2. DA EXCEÇÃO DE ILEGITIMIDADE MATERIAL DO REQUERENTE
2.1. Questão a decidir
Está em causa a questão de saber se o Requerente, na qualidade de repercutido legal, tem legitimidade material para requerer diretamente à AT o reembolso do IVA que lhe foi liquidado nas faturas emitidas pela C..., S.A. (doravante, C...) no decurso dos exercícios de 2021 e 2022.
 
2.2. Síntese da posição das partes
Como fundamentos da exceção suscitada, a AT veio, em síntese, invocar e defender o seguinte:
No entendimento da AT, o direito à retificação de imposto em causa no caso sub judice deveria seguir o disposto nos artigos 78.º e seguintes do Código do IVA (referentes à regularização de IVA já liquidado), uma vez que a alegação em que o Requerente baseia a sua pretensão “se reduz” à existência de “um erro na liquidação de imposto aquando da emissão de facturas que foram emitidas, registadas”, e que determinaram que este, enquanto destinatário dos serviços titulados por tais faturas, alegadamente suportasse imposto superior ao devido.
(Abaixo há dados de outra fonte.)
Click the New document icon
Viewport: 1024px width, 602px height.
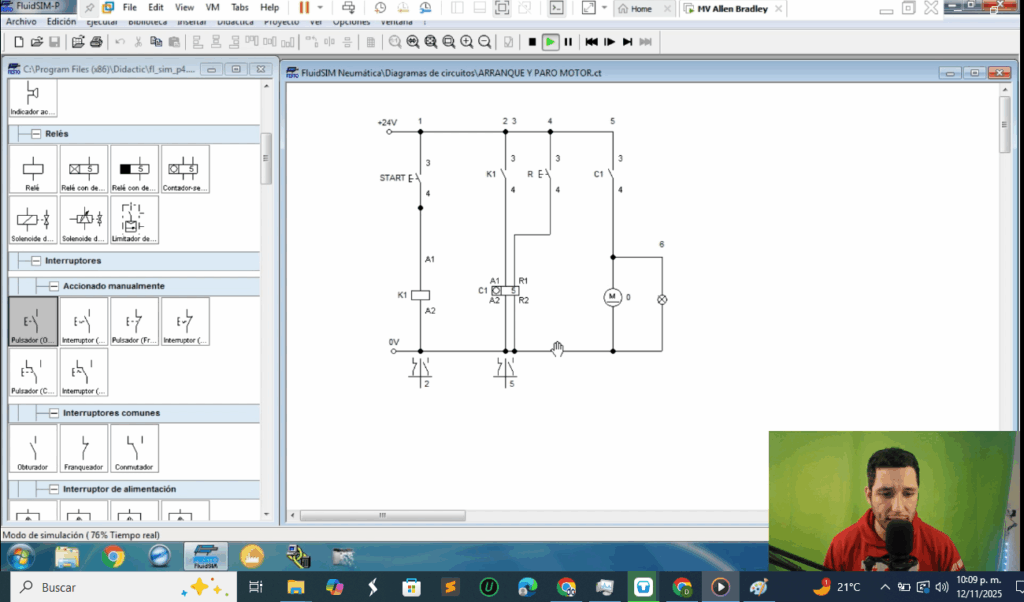click(x=18, y=42)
Neste contexto, a AT sustenta que o direito de decidir pela possibilidade de regularização de imposto “cabe ao sujeito passivo do imposto e não, àquele a quem o imposto foi repercutido”, como é o caso do Requerente. Com efeito, a AT defende que o “Requerente é a pessoa a quem o imposto foi repercutido, mas não é sujeito na relação jurídico tributária da qual resultaram os actos em apreço”, ou seja, não ocupa em tais relações a posição de sujeito passivo.
A este respeito, a AT sublinha ainda que o Requerente não encetou “diligências no sentido de ver corrigidas as facturas” emitidas pelo seu fornecedor “antes da prepositura do PPA, tendo-o feito apenas mais de três meses após”, não se conseguindo extrair dos documentos juntos aos autos que “a correcção das facturas se mostra impossível”, ou que o fornecedor do Requerente tenha expressado “qualquer recusa” relativamente “à possibilidade de proceder à alteração das facturas”, deixando até “tal possibilidade em aberto”.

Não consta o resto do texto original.